Off topic: Crews control


Currently reading Frederick CrewsFollies of the Wise. If I needed a new motto for this blog it might come from him: “we do not have things to say. We acquire them in the process of working on definite problems that catch our attention.”

This is from his intro to Follies:

My aim in telling this story is not to scoff at apologetics for otherworldly belief, though I do regard them as uniformly feeble, but to call attention to a clash between two intellectual currents.

One is scientific empiricism, which, for better or worse, has yielded all of the mechanical novelties that continue to reshape our world and consciousness.

We know, of course, that science can be twisted to greedy and warlike ends. At any given moment, moreover, it may be pursuing a phantom, such as phlogiston or the ether or, conceivably, an eleven-dimensional superstring, that is every bit as fugitive as the Holy Ghost.

But science possesses a key advantage. It is, at its core, not a body of correct or incorrect ideas but a collective means of generating and testing hypotheses, and its trials eventually weed out error with unmatched success.

Having made a large intellectual misstep in younger days, I am aware that rationality isn’t an endowment but an achievement that can come undone at any moment.

And that is just why it is prudent, in my opinion, to distrust sacrosanct authorities, whether academic or psychiatric or ecclesiastic, and to put one’s faith instead in objective procedures that can place a check on our never sated appetite for self-deception.

Several decades of untranquil experience in the public arena, however, have led me to anticipate only limited success in getting this point across.

To put it mildly, the public in an age of born-again Rapture, Intelligent Design, miscellaneous guru worship, and do-it-yourself “spirituality” isn’t exactly hungering for an across-the-board application of rational principles.

And the culturally slumming, trend-conscious postmodern academy, far from constituting a stay against popular credulity, affords a parodic mirror image of it.

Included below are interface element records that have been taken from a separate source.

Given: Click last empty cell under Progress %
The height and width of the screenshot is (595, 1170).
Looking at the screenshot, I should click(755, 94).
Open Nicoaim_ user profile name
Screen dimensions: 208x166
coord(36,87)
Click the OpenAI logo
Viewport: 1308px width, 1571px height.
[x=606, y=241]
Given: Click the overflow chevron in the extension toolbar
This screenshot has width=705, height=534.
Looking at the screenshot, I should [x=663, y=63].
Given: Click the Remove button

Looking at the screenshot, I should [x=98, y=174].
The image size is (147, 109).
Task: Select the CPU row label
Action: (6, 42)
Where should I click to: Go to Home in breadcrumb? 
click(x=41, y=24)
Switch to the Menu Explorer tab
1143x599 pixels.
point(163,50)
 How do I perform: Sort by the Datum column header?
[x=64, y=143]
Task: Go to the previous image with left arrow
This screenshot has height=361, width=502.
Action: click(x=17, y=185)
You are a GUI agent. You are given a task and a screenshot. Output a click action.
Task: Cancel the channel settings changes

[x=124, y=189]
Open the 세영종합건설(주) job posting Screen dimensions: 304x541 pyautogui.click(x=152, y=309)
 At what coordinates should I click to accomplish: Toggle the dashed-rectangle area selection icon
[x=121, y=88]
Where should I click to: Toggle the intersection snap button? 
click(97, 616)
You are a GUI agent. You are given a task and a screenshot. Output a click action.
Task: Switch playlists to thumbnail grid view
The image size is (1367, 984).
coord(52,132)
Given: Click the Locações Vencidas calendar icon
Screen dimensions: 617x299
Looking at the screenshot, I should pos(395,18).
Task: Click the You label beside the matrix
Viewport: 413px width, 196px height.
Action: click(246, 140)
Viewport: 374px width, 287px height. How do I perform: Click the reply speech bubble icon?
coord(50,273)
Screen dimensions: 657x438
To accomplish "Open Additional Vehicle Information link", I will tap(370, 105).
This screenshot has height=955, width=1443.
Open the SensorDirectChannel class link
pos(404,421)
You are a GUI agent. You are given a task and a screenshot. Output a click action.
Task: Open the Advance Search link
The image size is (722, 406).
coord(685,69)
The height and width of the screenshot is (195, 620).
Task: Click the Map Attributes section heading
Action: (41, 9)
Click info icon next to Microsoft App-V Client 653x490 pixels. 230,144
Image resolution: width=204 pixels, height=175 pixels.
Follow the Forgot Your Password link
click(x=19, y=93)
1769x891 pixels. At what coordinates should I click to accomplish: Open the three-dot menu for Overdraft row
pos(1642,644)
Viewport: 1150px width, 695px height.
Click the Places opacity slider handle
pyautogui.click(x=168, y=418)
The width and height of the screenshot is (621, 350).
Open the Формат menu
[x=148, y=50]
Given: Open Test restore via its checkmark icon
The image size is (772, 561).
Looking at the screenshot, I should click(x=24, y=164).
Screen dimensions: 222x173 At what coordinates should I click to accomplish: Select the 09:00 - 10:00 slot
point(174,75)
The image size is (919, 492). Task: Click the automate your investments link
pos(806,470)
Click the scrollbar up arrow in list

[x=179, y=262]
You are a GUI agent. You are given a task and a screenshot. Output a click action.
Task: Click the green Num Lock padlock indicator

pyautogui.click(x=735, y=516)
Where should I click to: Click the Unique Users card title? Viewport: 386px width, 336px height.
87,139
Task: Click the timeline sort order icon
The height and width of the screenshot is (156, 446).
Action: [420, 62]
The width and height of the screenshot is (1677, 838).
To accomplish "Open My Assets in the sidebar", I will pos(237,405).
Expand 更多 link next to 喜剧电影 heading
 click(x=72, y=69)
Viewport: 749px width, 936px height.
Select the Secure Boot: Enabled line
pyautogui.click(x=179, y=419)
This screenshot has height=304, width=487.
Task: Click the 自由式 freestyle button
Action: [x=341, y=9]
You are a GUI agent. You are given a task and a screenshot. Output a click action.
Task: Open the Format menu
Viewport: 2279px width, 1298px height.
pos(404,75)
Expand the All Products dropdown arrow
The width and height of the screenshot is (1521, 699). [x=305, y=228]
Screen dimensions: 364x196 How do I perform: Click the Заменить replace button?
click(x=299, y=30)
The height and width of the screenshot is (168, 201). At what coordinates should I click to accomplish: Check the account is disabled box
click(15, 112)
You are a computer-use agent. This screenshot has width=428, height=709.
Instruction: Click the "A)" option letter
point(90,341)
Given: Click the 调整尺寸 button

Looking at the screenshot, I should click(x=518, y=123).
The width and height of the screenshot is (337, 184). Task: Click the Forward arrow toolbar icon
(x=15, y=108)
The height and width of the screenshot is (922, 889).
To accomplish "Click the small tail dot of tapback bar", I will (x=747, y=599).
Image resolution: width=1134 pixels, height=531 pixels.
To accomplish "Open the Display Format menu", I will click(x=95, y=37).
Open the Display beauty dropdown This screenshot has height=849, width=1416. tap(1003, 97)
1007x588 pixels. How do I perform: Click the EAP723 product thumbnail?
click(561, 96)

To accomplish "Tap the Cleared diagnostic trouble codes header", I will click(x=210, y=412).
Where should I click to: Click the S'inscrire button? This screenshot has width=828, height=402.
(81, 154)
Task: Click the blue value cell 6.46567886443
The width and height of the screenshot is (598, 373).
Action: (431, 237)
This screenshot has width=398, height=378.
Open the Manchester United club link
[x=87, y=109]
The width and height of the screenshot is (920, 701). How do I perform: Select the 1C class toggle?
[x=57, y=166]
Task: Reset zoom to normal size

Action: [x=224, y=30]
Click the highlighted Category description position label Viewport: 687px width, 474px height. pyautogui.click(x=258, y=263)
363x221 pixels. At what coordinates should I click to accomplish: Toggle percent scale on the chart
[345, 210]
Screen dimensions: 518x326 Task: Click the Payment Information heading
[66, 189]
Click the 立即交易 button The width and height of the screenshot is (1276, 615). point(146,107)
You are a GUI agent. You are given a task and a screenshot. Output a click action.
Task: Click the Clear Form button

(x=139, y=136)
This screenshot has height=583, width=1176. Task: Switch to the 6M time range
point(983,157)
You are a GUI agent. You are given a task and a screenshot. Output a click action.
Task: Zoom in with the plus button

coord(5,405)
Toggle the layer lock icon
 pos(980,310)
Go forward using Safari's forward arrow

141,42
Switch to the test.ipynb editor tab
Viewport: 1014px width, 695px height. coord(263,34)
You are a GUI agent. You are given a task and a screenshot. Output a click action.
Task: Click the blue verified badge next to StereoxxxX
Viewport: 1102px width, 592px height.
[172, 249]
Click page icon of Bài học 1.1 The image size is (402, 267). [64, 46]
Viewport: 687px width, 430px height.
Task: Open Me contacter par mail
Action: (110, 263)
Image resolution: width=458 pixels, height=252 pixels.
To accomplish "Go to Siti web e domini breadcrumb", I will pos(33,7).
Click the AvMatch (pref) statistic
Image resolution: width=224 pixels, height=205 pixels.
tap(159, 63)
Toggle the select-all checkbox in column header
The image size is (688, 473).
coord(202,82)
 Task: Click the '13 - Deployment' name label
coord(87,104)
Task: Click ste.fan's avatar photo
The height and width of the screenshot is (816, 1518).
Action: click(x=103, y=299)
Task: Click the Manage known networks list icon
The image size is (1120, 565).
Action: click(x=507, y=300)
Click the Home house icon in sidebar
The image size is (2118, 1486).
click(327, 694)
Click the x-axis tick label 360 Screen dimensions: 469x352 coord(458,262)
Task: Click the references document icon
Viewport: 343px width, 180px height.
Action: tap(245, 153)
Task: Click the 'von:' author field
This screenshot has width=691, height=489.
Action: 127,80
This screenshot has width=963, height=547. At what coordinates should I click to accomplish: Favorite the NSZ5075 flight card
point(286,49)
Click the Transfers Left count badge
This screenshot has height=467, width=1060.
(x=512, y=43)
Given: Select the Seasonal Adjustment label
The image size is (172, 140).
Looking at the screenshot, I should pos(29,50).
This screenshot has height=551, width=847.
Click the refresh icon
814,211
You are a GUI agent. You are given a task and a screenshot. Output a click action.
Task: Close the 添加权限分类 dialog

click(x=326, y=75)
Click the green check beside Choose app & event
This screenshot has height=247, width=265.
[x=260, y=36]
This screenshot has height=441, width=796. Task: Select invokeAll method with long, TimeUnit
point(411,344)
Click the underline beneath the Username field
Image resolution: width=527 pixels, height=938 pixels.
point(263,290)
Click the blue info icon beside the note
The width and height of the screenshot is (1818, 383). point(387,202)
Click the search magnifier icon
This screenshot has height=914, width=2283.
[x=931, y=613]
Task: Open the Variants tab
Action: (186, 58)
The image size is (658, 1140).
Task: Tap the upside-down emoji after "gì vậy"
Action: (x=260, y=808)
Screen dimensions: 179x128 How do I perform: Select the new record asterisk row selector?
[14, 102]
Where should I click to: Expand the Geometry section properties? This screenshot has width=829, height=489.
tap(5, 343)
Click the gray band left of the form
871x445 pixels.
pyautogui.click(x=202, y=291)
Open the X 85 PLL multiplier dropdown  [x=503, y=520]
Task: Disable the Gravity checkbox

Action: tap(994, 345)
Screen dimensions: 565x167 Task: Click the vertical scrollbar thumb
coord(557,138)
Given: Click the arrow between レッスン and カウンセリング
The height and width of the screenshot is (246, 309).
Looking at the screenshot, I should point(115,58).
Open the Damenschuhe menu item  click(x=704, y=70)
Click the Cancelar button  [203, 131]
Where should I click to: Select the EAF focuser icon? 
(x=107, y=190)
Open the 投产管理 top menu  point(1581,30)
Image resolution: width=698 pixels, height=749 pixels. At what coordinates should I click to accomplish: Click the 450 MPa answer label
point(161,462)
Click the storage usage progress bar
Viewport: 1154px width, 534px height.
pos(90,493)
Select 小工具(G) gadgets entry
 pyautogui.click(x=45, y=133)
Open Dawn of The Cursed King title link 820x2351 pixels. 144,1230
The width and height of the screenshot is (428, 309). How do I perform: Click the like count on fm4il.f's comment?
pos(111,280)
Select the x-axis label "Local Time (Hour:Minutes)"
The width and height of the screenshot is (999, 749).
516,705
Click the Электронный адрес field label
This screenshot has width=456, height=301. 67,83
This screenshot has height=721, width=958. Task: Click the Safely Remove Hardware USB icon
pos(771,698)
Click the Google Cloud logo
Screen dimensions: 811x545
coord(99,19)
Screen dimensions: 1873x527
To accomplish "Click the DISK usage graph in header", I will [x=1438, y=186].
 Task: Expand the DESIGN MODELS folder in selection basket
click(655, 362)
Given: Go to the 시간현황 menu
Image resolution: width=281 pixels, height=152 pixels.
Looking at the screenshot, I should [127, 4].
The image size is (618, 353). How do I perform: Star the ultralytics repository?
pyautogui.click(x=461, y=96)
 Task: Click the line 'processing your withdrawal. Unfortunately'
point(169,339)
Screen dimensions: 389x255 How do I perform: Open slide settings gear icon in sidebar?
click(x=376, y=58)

In case you think Crews is an elitist, here he is on Marx and Freud:

[U]ltimately Freud and Marx are twin theorists of the unconscious. For Marx, we are unconscious of the interests that shape our consciousness. We think we have these ethical values, but what we really have are our class interests based on our position in the structure of manufacturing and ownership.

For Freud, the unconscious is that which harbours our shameful, instinctual life. And so our conscious life is a compromise between these feelings that we can’t acknowledge and all of the influence of the superego which tries to deny it.

Well, if you take these two views of the unconscious, you’ll find that both of them cast ordinary people in a very belittling light. Ordinary people are not aware of what’s truly motivating them.

They need to be told what’s motivating them, which means they need to be ruled.